Rating agency ICRA, in a note, said with unchanged rates in this meeting, it anticipates that an extended pause is now underway.
“By the time the data starts showing a slowdown in quarterly GDP growth prints (Q3 print to be released at the end of February 2026), inflation will likely have normalised to above 4 per cent.
“This is likely to constrain further monetary easing, going ahead. Bond yields seem to concur with the expectations of a continued pause, with the 10-year yield having risen after the policy statement,” according to the note
Nuvama Wealth said the yield of the 10-year benchmark Government Security (6.33% GS2035) hardened 9 bps to close at 6.42 per cent vs the previous close of 6.33 per cent, likely driven by the absence of dovish cues or no clarity on future rate cuts in the policy announcement.

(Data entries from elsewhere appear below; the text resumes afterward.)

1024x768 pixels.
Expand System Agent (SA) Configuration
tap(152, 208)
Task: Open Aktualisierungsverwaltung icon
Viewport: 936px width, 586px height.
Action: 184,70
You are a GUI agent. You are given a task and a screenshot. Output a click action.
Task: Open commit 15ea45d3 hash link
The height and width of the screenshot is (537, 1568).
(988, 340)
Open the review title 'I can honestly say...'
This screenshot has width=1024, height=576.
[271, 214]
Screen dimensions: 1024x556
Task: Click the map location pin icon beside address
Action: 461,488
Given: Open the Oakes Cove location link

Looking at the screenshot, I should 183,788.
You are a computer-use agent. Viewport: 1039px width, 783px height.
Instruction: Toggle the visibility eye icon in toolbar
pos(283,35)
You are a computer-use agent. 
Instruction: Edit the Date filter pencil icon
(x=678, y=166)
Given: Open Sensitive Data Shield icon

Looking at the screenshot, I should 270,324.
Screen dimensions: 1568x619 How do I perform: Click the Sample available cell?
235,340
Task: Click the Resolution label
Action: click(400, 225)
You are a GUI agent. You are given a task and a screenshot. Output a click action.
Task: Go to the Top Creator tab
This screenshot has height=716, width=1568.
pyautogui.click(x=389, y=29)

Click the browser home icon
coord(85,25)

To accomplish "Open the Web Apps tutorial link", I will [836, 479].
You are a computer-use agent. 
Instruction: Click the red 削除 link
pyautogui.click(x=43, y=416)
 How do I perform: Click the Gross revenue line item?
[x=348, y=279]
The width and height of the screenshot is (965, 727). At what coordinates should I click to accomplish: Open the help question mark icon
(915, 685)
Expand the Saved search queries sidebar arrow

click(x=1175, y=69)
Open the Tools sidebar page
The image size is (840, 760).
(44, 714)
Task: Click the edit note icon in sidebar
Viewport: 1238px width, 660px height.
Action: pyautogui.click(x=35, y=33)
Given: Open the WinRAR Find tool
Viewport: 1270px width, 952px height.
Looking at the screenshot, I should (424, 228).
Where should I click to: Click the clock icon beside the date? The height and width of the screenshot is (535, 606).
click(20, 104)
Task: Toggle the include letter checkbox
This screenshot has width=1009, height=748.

Kaushik Das, Managing Director, Chief Economist – India, Malaysia and South Asia, Deutsche Bank, observed that it is better to hold the policy rate at the current juncture, given the prevailing unprecedented uncertainty regarding tariff negotiations and also considering that the MPC delivered a front-loaded 50bps rate cut in the June policy, which was higher than market expectations.
“We characterise today’s action as a “prudent hold” from a patient and forward-looking MPC….We now pencil in one more 25 bps cut in the 1st October policy under our baseline scenario, taking down the repo rate to 5.25%, while keeping short-term rates aligned to the repo rate,” he said.
Meanwhile, the RBI has cut its CPI inflation projection for FY26 to 3.1 per cent from the 3.7 per cent projected earlier, even as it retained the real GDP growth at 6.5 per cent.
The central bank also estimated CPI inflation for Q1FY27 at 4.9 per cent, which is abover than the MPC’s target of 4 per cent.